Input records START

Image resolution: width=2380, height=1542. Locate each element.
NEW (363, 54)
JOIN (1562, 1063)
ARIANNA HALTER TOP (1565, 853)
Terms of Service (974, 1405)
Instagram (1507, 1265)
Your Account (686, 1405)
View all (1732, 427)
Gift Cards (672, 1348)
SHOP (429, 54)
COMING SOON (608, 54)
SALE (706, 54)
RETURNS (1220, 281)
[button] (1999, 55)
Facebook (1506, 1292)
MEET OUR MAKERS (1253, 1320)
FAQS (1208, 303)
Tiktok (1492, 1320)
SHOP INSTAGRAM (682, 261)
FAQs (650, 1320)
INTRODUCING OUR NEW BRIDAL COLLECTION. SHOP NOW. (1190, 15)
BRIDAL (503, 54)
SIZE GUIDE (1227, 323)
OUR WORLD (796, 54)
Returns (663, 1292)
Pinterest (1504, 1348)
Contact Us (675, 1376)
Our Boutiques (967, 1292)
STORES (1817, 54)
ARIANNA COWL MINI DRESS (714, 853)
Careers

Input records END

**Exercise brief:** Repeat all of the data exactly. Include every line.

**Answer to the exercise:**
Image resolution: width=2380, height=1542. Locate each element.
NEW (363, 54)
JOIN (1562, 1063)
ARIANNA HALTER TOP (1565, 853)
Terms of Service (974, 1405)
Instagram (1507, 1265)
Your Account (686, 1405)
View all (1732, 427)
Gift Cards (672, 1348)
SHOP (429, 54)
COMING SOON (608, 54)
SALE (706, 54)
RETURNS (1220, 281)
[button] (1999, 55)
Facebook (1506, 1292)
MEET OUR MAKERS (1253, 1320)
FAQS (1208, 303)
Tiktok (1492, 1320)
SHOP INSTAGRAM (682, 261)
FAQs (650, 1320)
INTRODUCING OUR NEW BRIDAL COLLECTION. SHOP NOW. (1190, 15)
BRIDAL (503, 54)
SIZE GUIDE (1227, 323)
OUR WORLD (796, 54)
Returns (663, 1292)
Pinterest (1504, 1348)
Contact Us (675, 1376)
Our Boutiques (967, 1292)
STORES (1817, 54)
ARIANNA COWL MINI DRESS (714, 853)
Careers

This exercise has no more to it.